• **Task statement**
Copy each line of the data that has "agent" in it.

• **Provided information**
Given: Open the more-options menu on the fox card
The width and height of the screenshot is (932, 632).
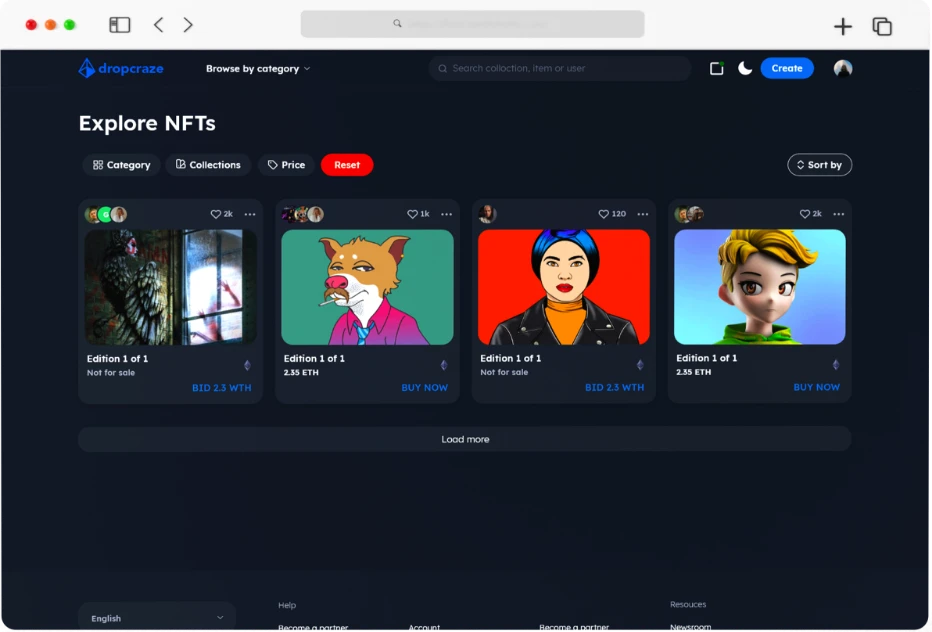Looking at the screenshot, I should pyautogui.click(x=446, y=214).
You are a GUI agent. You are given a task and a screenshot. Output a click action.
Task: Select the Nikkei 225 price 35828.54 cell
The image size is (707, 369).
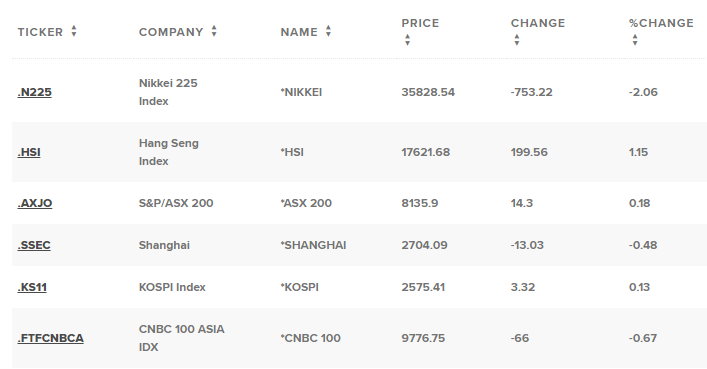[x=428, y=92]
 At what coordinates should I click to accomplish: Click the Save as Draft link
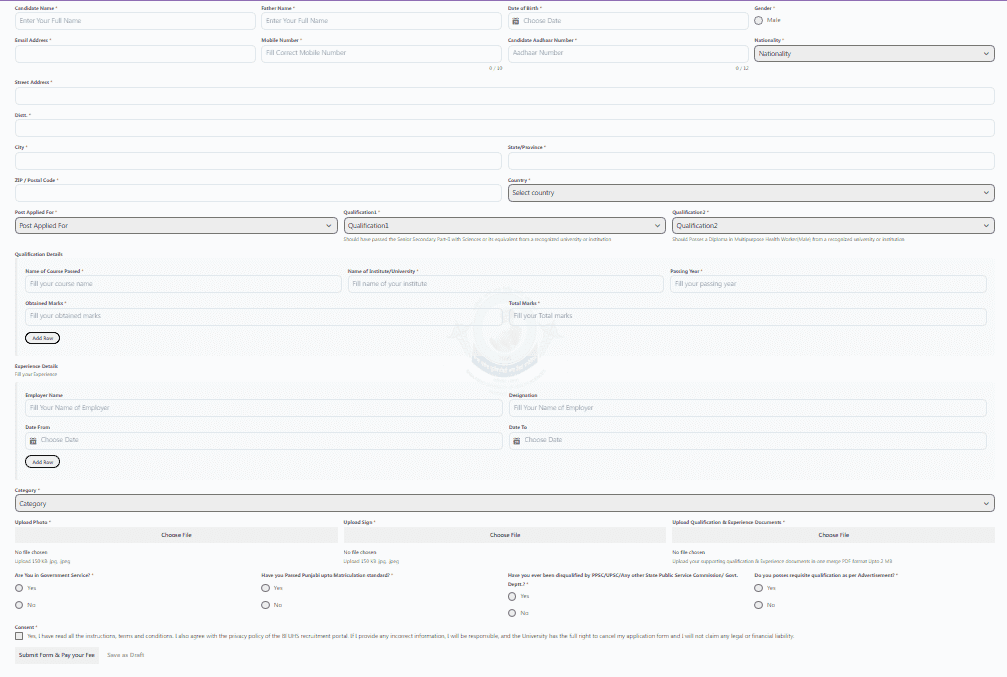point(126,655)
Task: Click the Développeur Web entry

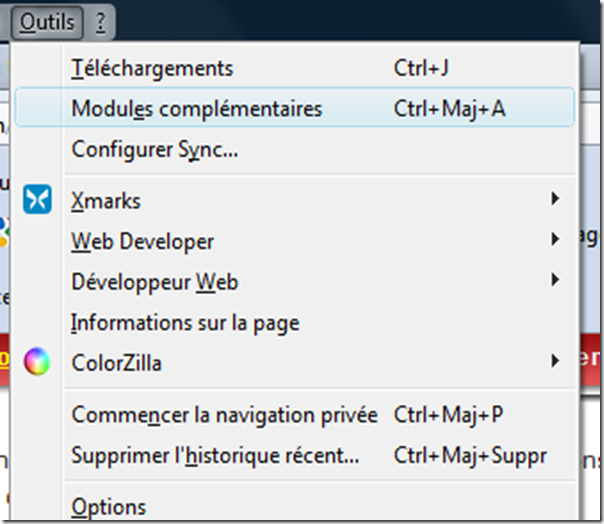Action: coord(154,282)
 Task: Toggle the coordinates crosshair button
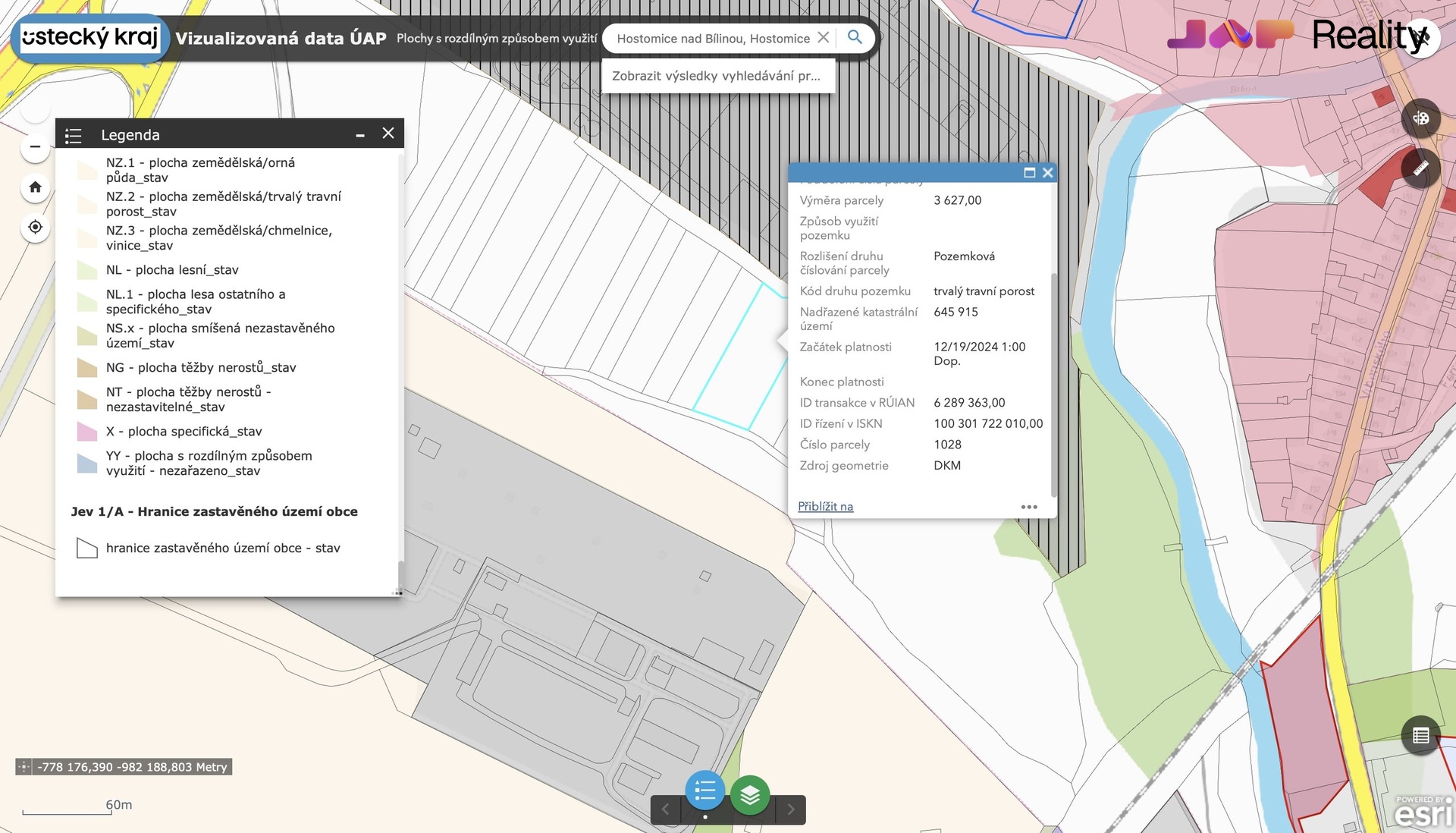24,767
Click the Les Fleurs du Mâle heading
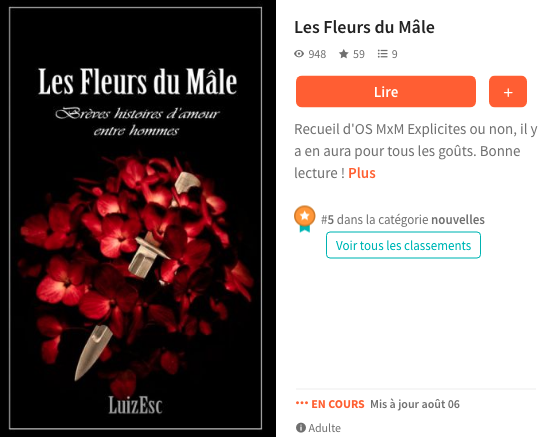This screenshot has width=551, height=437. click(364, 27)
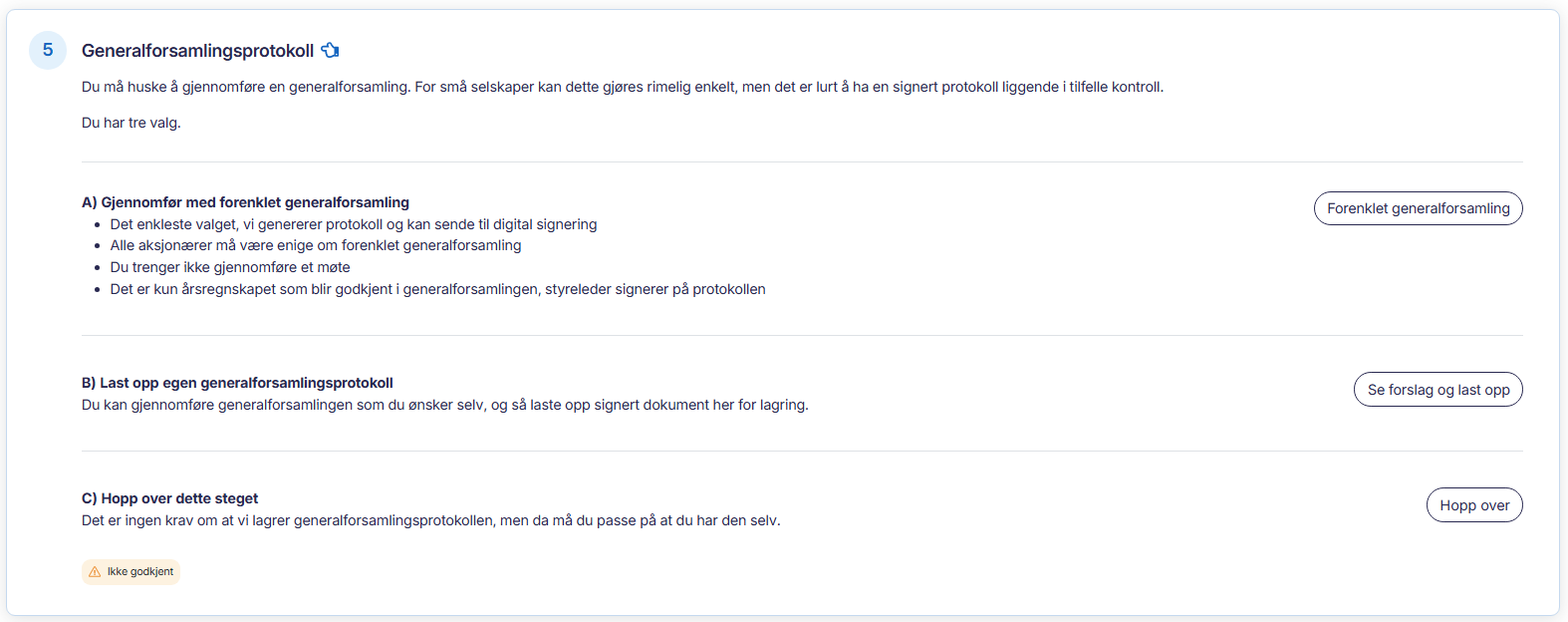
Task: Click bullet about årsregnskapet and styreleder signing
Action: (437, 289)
---
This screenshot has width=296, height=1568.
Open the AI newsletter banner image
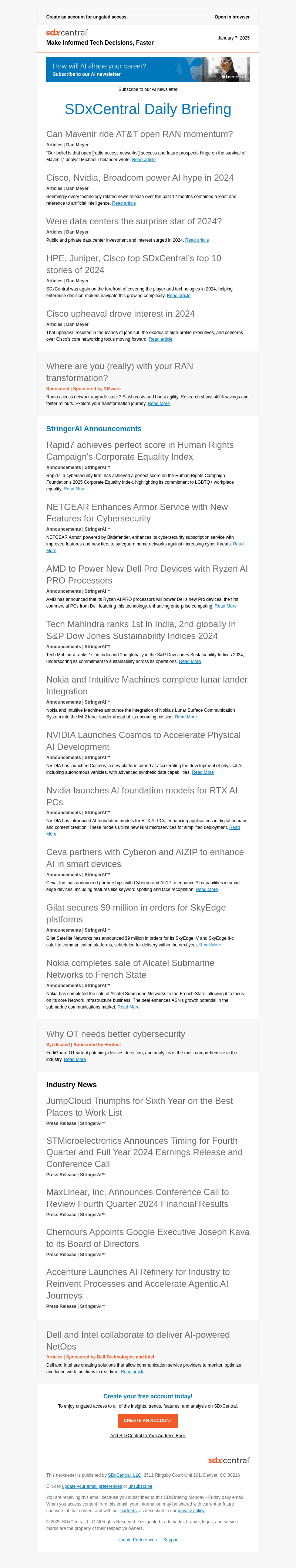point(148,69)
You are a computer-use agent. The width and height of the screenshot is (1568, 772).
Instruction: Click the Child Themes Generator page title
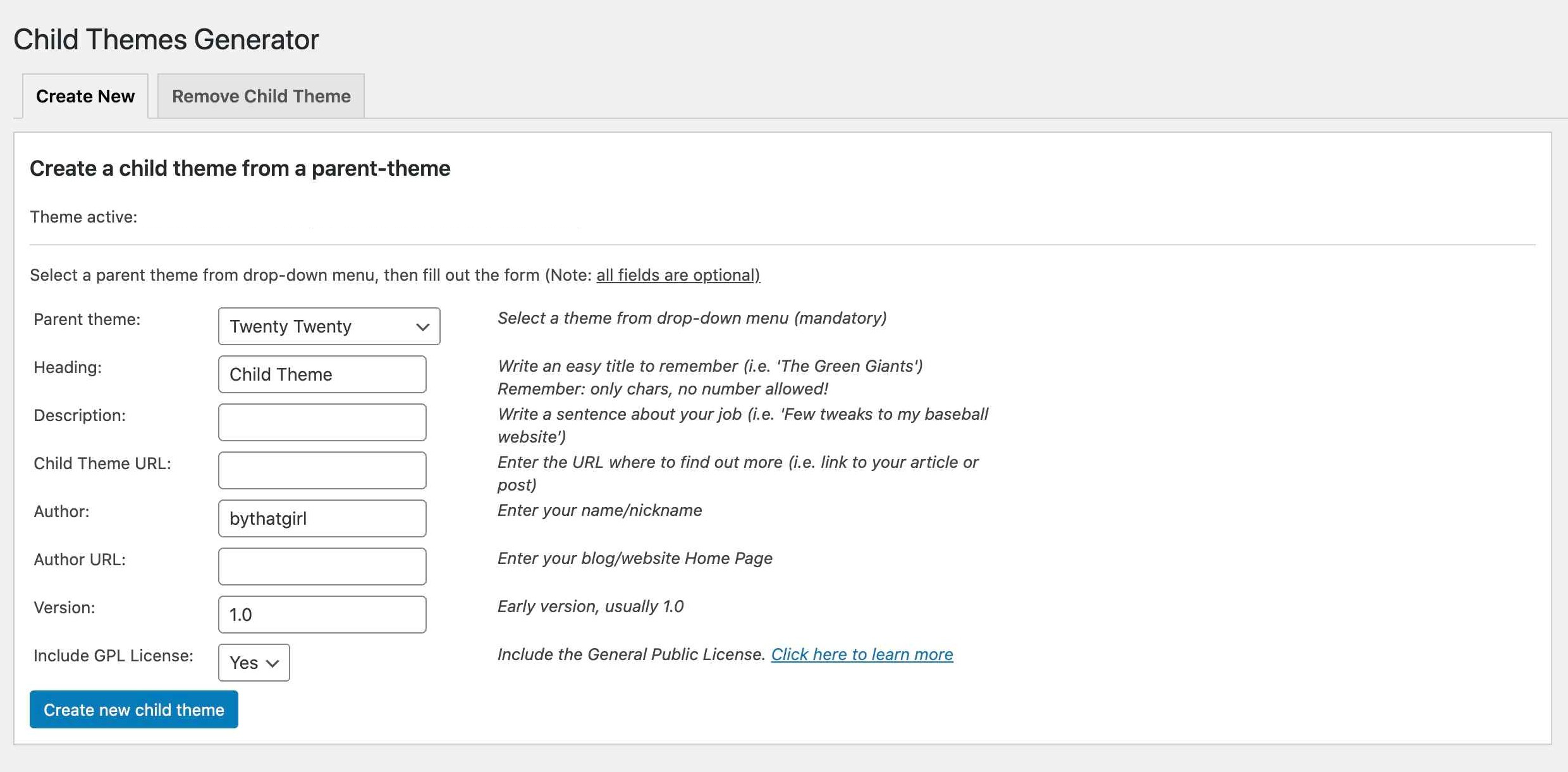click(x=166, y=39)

• **Exercise output**
You are a GUI agent. You are given a task and a screenshot. Output a click action.
You are a computer-use agent. The width and height of the screenshot is (1568, 772).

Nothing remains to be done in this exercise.